EXERCISE OBJECTIVE> Write out, word for word, the line that contains "Viewport: 700px width, 456px height." and each line after it down to the last line of the data below. Include nothing more.

(Saved entries)
· · · · · · ·

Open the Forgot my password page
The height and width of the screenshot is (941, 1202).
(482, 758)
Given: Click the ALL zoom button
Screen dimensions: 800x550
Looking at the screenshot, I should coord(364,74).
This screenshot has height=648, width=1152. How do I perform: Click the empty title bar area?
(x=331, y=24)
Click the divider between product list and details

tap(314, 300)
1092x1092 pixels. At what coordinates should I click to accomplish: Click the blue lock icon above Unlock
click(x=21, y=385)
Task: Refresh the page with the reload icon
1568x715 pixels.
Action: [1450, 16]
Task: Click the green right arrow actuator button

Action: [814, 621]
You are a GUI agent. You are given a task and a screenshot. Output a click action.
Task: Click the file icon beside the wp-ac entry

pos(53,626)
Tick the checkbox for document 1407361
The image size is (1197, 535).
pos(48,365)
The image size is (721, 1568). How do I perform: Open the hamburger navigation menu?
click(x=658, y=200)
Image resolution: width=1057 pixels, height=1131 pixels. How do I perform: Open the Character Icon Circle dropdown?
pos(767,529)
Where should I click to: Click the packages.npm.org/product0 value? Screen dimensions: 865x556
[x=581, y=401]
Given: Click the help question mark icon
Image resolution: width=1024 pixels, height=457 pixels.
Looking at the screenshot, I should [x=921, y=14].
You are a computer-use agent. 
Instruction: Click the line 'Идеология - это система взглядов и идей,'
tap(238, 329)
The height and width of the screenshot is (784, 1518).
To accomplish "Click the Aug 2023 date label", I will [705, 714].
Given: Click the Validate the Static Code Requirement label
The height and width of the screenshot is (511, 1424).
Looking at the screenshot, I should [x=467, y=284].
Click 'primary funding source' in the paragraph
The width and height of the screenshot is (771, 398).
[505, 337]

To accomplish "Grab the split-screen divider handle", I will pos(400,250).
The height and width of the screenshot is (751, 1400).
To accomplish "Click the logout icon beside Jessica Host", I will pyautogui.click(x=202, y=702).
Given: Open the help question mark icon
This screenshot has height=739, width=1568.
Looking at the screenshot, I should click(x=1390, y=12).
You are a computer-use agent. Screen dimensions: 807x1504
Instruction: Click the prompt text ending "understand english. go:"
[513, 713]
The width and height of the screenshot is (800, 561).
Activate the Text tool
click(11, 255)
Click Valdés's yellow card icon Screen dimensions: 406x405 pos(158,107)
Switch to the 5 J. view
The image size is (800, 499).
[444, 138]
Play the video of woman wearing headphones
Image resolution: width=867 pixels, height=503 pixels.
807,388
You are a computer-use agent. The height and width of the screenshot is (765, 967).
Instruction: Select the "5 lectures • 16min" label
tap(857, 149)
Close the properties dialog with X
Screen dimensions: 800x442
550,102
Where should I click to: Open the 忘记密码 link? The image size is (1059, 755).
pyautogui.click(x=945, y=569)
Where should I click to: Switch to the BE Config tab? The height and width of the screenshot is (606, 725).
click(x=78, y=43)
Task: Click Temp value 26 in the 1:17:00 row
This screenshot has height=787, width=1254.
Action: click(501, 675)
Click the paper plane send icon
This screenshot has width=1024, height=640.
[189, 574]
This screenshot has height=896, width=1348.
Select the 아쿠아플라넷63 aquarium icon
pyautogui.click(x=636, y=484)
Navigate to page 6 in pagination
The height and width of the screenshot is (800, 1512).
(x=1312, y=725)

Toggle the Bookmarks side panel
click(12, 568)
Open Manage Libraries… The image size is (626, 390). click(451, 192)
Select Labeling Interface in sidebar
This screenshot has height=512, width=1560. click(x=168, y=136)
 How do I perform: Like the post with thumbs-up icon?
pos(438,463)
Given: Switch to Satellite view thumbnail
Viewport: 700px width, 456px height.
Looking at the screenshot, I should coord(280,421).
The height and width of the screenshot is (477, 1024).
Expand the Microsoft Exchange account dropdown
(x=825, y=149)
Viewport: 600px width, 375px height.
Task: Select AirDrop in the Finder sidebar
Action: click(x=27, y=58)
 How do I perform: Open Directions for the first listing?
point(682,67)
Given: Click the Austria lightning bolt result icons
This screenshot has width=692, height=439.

· · · · · · ·

RESULT OF THIS EXERCISE>
Viewport: 700px width, 456px height.
Looking at the screenshot, I should coord(280,421).
The height and width of the screenshot is (477, 1024).
Expand the Microsoft Exchange account dropdown
(x=825, y=149)
Viewport: 600px width, 375px height.
Task: Select AirDrop in the Finder sidebar
Action: click(x=27, y=58)
 How do I perform: Open Directions for the first listing?
point(682,67)
Given: Click the Austria lightning bolt result icons
This screenshot has width=692, height=439.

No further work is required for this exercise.